━━━ Records for the task ━━━

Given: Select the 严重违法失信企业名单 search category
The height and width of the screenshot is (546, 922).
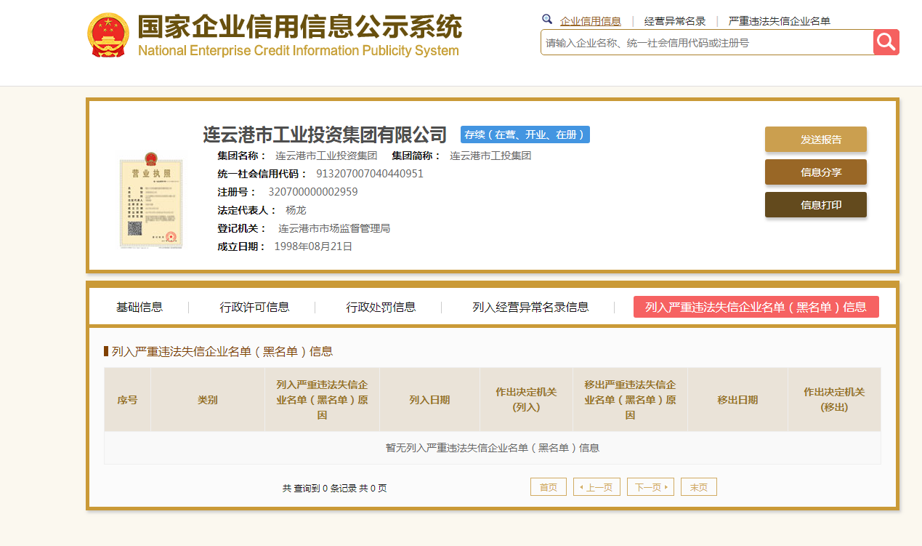Looking at the screenshot, I should tap(779, 21).
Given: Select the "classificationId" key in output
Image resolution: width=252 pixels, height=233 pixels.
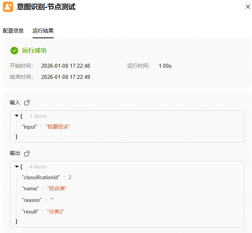Looking at the screenshot, I should pos(41,177).
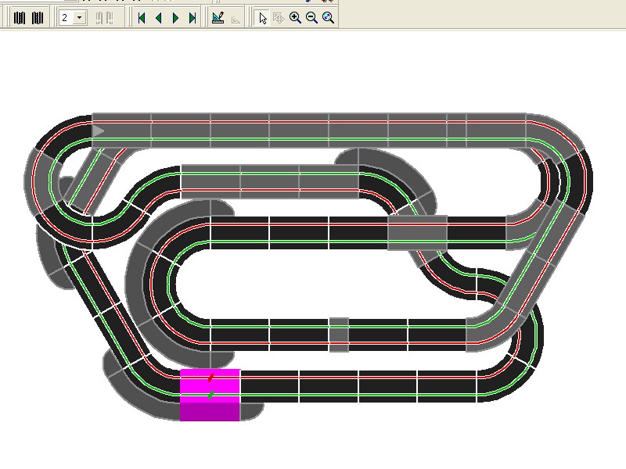This screenshot has height=469, width=626.
Task: Select the magenta highlighted track piece
Action: (210, 408)
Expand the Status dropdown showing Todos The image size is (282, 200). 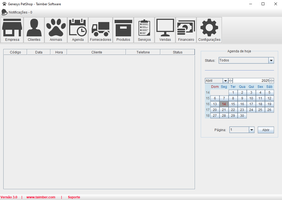271,60
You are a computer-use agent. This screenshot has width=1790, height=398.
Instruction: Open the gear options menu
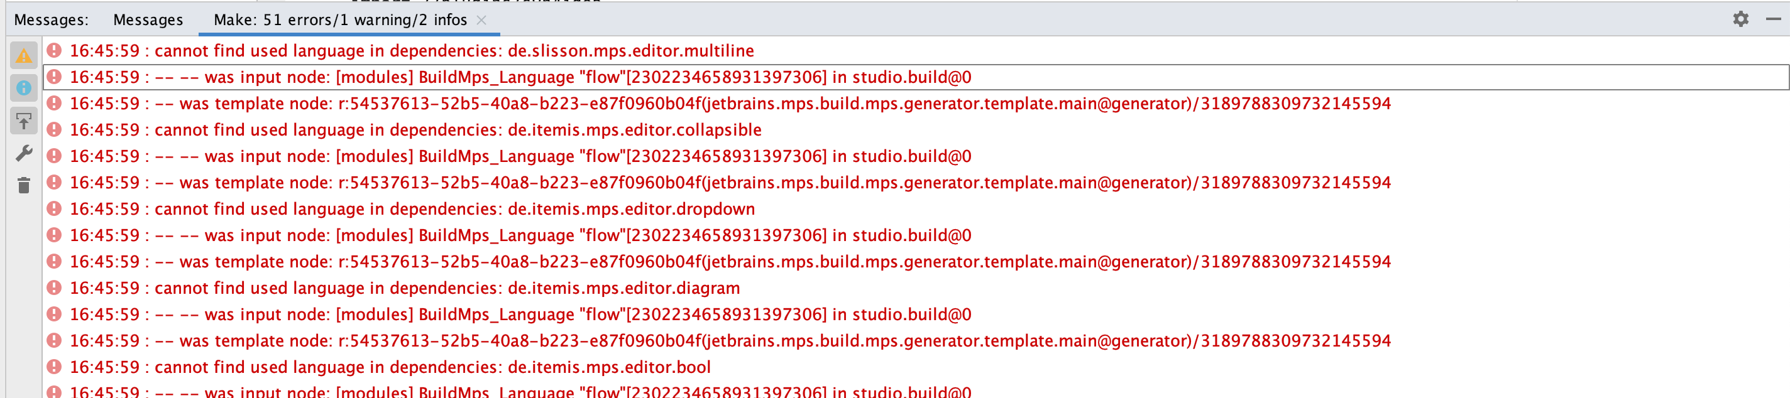point(1740,19)
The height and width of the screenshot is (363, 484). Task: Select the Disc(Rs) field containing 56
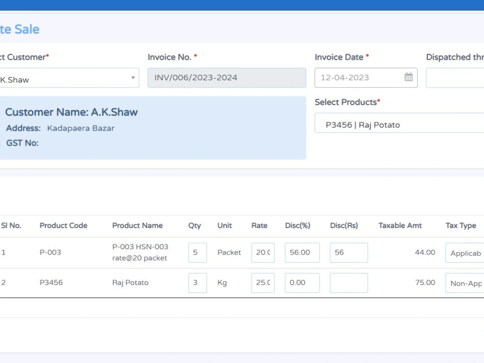pyautogui.click(x=349, y=252)
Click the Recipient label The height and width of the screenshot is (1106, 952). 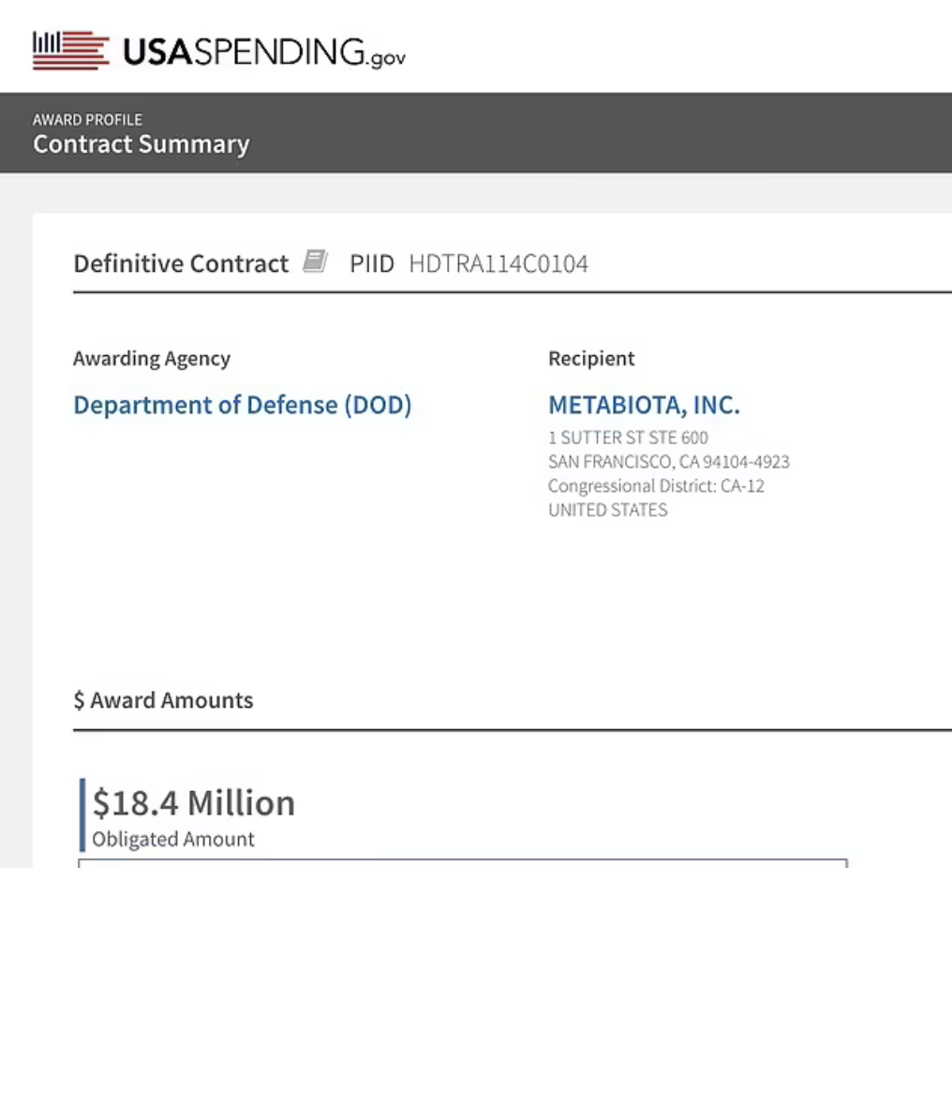(x=591, y=358)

━━━

Task details: Go over the records above and tally the lines with the word "Given" in them. Give the number alone.

Answer box: 2